Without know exactly how ON24MASTER.WEBCAST_REPORTS.ResultSetCursor
is defined (presumably TYPE ResultSetCursor IS REF CURSOR
), or what the query that populates it within your procedure is returning - which column names - it's hard to be more specific.

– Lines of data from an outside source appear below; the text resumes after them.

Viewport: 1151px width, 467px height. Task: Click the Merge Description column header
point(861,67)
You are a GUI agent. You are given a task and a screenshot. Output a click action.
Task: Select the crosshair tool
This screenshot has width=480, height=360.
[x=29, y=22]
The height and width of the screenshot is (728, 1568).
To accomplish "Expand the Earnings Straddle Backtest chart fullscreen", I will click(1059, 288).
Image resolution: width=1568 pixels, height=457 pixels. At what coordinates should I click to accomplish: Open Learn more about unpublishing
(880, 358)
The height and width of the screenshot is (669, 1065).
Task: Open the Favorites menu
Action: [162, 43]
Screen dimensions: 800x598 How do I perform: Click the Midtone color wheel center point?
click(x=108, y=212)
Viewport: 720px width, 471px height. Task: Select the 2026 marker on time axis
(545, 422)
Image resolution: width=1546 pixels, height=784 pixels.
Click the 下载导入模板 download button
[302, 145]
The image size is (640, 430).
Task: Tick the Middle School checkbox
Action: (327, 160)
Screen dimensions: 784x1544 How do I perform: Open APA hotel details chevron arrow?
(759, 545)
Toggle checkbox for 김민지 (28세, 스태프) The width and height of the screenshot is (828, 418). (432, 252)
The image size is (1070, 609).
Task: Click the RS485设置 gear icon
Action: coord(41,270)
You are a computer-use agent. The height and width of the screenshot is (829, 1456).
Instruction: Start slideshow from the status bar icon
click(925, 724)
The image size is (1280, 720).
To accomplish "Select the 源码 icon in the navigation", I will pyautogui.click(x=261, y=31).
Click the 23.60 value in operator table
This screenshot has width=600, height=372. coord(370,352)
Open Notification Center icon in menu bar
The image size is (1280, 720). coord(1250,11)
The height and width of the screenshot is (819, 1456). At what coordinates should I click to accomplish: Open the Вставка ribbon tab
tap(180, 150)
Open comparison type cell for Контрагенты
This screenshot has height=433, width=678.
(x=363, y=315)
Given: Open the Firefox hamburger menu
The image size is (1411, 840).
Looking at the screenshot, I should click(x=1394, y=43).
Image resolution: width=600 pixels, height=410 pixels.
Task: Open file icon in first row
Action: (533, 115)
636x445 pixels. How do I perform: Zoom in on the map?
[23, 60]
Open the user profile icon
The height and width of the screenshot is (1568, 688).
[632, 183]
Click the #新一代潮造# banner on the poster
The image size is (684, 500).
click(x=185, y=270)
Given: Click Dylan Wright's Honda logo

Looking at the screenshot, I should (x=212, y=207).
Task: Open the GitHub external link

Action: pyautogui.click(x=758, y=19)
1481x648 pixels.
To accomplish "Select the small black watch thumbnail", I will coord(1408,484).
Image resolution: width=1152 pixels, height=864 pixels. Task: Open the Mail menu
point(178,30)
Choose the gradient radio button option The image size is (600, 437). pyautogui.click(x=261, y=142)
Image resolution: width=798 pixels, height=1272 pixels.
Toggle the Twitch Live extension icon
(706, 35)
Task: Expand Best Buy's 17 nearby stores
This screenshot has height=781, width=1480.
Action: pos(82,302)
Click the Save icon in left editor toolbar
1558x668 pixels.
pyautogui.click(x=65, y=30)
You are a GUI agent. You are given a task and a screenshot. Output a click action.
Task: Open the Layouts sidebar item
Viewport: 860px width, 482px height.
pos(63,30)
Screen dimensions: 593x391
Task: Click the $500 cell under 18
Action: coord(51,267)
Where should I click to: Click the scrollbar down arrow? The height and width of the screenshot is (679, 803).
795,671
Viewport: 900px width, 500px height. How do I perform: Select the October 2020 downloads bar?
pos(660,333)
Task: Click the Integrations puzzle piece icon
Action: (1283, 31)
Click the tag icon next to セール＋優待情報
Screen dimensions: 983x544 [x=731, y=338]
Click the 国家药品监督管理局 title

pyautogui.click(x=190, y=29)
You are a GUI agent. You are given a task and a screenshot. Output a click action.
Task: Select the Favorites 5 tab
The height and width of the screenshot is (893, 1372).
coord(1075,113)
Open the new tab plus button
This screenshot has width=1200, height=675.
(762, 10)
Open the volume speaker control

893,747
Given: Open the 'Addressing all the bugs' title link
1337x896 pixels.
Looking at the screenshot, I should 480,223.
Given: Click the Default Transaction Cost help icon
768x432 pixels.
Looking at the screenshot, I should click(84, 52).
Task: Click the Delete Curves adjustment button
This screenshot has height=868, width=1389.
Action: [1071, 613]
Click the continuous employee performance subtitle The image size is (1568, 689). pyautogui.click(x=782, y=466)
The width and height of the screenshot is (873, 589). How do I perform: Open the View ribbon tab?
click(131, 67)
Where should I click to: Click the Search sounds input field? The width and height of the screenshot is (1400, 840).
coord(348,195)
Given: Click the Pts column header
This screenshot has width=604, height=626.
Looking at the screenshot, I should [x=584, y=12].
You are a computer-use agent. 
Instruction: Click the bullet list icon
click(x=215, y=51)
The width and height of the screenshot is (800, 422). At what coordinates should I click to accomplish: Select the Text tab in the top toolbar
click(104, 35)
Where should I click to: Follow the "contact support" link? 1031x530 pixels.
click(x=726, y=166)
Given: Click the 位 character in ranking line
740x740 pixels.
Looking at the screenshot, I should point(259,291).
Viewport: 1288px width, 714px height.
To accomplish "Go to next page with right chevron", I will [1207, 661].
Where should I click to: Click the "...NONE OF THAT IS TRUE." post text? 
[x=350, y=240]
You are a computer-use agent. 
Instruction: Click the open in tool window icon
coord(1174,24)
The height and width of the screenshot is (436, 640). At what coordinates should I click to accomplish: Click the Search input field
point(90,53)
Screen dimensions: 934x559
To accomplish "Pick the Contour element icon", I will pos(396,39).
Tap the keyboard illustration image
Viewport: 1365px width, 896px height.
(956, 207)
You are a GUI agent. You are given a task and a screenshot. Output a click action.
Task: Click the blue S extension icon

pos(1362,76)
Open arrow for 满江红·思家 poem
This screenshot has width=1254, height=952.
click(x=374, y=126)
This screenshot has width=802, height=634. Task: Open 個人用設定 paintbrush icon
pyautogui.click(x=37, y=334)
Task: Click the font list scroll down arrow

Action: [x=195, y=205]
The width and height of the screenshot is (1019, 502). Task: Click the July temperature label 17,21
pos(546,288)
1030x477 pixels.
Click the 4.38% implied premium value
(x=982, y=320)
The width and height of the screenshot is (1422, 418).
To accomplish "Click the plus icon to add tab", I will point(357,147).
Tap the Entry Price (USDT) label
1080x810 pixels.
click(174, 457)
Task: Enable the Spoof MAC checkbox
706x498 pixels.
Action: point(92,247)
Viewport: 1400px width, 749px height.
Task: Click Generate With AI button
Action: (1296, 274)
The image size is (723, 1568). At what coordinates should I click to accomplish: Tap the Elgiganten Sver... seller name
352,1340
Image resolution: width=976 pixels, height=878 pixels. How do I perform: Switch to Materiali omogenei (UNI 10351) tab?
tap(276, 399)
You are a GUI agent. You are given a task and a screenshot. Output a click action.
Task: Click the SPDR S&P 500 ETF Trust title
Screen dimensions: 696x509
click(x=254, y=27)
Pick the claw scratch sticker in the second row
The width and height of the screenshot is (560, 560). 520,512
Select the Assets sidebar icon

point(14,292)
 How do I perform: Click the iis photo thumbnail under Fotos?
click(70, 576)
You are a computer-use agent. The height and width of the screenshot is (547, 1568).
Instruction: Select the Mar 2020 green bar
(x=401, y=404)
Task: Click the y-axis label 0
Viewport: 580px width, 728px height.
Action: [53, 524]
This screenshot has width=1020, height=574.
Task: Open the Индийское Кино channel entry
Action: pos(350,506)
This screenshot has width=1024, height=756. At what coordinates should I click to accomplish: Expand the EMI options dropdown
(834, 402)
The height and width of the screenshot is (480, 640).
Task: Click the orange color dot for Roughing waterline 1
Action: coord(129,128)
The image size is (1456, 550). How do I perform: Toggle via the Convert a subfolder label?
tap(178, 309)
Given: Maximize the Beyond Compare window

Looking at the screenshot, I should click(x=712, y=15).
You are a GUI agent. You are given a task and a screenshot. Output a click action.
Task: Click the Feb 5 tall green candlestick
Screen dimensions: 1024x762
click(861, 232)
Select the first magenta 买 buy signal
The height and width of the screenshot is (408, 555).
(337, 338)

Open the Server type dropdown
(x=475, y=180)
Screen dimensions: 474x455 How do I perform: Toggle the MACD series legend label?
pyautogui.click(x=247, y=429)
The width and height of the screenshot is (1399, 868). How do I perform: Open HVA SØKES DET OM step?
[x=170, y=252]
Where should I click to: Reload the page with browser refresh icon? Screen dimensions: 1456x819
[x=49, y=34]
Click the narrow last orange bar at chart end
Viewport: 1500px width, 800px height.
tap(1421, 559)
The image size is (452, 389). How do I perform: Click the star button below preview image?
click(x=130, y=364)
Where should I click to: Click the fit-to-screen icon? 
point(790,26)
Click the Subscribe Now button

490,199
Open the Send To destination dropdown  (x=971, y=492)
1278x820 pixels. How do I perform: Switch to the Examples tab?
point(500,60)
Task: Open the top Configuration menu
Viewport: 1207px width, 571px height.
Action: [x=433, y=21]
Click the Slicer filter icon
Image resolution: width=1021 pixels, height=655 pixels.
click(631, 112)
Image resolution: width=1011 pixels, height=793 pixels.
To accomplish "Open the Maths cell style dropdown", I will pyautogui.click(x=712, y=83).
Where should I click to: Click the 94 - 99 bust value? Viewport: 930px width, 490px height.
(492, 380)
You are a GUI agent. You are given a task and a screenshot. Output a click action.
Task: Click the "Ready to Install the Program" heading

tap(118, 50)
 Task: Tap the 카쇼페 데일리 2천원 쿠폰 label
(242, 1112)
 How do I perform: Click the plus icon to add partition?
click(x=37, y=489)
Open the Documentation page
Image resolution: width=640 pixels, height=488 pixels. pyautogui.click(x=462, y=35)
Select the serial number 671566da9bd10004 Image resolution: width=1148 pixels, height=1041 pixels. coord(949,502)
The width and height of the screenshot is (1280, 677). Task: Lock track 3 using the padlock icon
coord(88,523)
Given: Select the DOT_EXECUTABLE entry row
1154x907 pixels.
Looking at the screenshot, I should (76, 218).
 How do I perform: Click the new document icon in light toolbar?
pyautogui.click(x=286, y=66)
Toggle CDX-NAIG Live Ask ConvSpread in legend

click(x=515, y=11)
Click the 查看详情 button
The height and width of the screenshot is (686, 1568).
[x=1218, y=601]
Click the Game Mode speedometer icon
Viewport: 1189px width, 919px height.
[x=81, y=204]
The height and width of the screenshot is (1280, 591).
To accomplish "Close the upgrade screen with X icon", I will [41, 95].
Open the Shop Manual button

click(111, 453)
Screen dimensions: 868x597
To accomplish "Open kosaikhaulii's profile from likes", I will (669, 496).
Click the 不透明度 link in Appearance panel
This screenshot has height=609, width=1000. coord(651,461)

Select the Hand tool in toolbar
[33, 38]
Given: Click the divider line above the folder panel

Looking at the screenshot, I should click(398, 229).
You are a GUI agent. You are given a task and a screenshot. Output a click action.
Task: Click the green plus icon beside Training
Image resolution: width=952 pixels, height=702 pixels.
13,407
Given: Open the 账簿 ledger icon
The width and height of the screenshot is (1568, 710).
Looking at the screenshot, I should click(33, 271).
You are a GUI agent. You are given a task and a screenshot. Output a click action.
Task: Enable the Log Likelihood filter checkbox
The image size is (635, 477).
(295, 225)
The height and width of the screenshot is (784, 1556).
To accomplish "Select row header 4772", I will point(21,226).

But since you've tagged this for SQL Developer you can use its built-in handling for ref cursor variables, which is handy:
variable rc refcursor;
DECLARE
LEADEMAIL VARCHAR2(200);
CLIENTID NUMBER;
BEGIN
LEADEMAIL := 'nunyo@business.com';
CLIENTID := 22921;
:rc := WEBCAST_REPORTS.LEAD_BASIC_INFO(
LEADEMAIL => LEADEMAIL,
CLIENTID => CLIENTID
);
END;
/
print rc
Before the block a bind variable rc
is declared with the variable
command. Inside the block that is used instead of a local v_Return
, so that doesn't even need to be declared locally. (Note the colon before :rc
in the assignment from the function - that denotes a bind variable). And then after the block the client lets you print
the ref cursor. (Those doc links are for SQL*Plus, but they are among the the many commands SQL Developer supports.)
With a dummy package:
create or replace package WEBCAST_REPORTS AS
TYPE ResultSetCursor IS ref cursor;
FUNCTION LEAD_BASIC_INFO(
leadEmail VARCHAR2,
clientId NUMBER
) RETURN ResultSetCursor;
end WEBCAST_REPORTS;
/
create or replace package body WEBCAST_REPORTS AS
FUNCTION LEAD_BASIC_INFO(
leadEmail VARCHAR2,
clientId NUMBER
) RETURN ResultSetCursor IS
resultSet ResultSetCursor;
BEGIN
OPEN resultSet FOR select * from dual;
RETURN resultSet;
END LEAD_BASIC_INFO;
end WEBCAST_REPORTS;
/
then the code I showed above, run as a script, shows this in the script output window:
PL/SQL procedure successfully completed.